[Stored data entries]
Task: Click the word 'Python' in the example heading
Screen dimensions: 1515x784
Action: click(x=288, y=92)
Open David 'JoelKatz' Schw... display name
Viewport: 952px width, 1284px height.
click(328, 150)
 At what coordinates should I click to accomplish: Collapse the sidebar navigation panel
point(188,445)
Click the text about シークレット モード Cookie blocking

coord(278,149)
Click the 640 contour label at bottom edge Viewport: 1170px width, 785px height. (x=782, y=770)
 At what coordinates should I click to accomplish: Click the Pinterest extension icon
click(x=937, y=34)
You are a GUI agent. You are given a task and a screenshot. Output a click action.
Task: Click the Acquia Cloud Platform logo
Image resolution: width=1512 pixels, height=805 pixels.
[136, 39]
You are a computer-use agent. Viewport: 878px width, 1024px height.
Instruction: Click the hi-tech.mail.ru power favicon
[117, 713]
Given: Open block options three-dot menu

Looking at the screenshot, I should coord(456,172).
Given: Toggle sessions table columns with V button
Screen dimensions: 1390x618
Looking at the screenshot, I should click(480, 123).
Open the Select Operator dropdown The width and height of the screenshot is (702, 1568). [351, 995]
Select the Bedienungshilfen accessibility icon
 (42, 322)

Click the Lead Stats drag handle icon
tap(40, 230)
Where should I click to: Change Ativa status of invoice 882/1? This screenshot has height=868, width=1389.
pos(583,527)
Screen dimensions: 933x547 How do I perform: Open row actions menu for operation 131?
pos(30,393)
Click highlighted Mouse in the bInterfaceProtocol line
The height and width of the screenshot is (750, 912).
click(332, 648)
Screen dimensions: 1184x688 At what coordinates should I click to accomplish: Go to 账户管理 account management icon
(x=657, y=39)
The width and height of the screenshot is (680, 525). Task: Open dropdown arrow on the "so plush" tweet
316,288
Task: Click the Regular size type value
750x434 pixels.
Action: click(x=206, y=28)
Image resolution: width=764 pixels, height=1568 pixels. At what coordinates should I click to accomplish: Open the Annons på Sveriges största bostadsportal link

* _Exercise brief_
In the data above, repeat exactly each line from the first through the line that contains "Click the 640", and give nothing else.

* _Solution_
Task: Click the word 'Python' in the example heading
Screen dimensions: 1515x784
Action: click(x=288, y=92)
Open David 'JoelKatz' Schw... display name
Viewport: 952px width, 1284px height.
click(328, 150)
 At what coordinates should I click to accomplish: Collapse the sidebar navigation panel
point(188,445)
Click the text about シークレット モード Cookie blocking

coord(278,149)
Click the 640 contour label at bottom edge Viewport: 1170px width, 785px height. (x=782, y=770)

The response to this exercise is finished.